Advisory members had plenty of questions for the school administration, including those related to staff cuts in light of falling enrollment. Lussier stated this time around, as he has in the past, that the relationship between staff numbers and student numbers isn’t linear, and is different at different school levels given the way classrooms are structured. The administration does, however, expect that the number of elementary classrooms will fall from 94 to 91 for FY25, and that will directly result in the need for 6 less staff. The closing of Upham, and having 1 fewer school building, will allow for certain staff positions (a school nurse and principal, for example) to be eliminated as well.

“Easily the largest category of increases in FTEs has been in student services and special education,” Lussier said, referring to historical increases in staff. “Even though our total enrollment may be declining, those FTEs are dependent on student need. It doesn’t matter what the total population is.”

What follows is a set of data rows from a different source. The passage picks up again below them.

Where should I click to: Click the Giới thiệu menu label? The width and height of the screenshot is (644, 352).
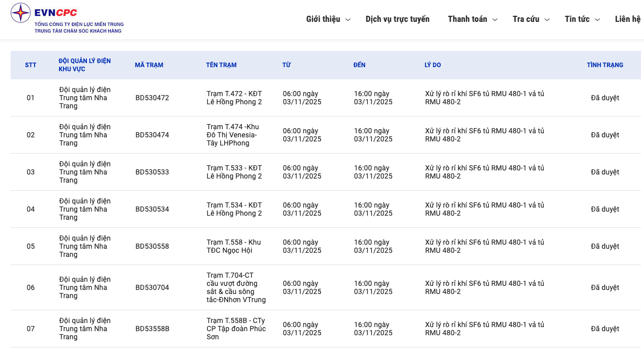click(323, 19)
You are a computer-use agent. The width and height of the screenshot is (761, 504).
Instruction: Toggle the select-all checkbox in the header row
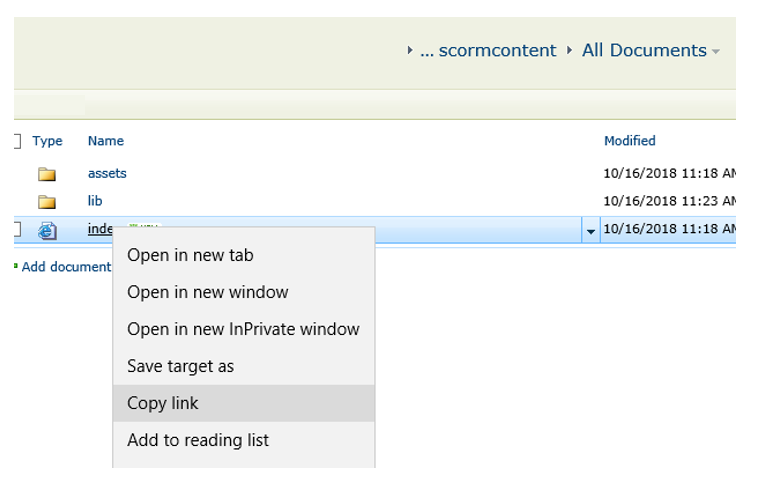16,141
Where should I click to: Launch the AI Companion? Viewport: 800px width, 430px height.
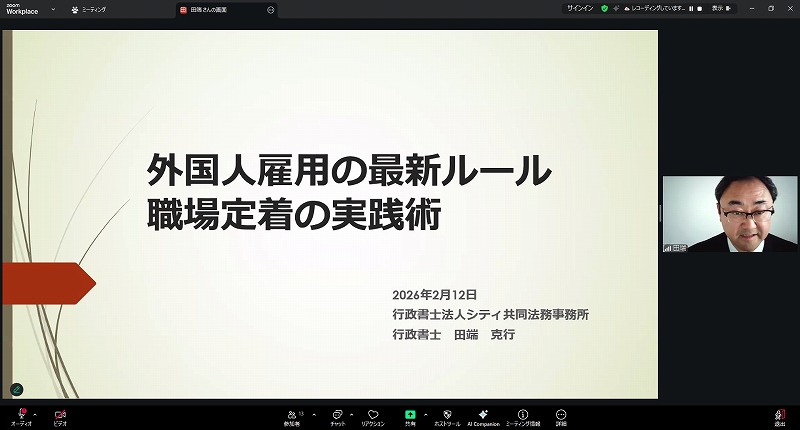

Lussier acknowledged the challenge in budgeting for immediate needs vs. those outlined in the strategic plan, which he stressed was not “written in stone.”

One Advisory member not in attendance asked through the Chair when we should expect a real cost reduction in the school budget.

Lussier said for now the school system is redeploying savings it comes up with “into new areas to calibrate our work more effectively.” He emphasized as well that most school costs are not discretionary in that they are written into employee contracts.

Advisory members also shared concerns about the rise in recent years of the percentage of students from Wellesley going to private schools, now at around 25%. Lussier noted that less than 20% of families with students exiting the public school system fill out a survey that might help answer questions about their decisions.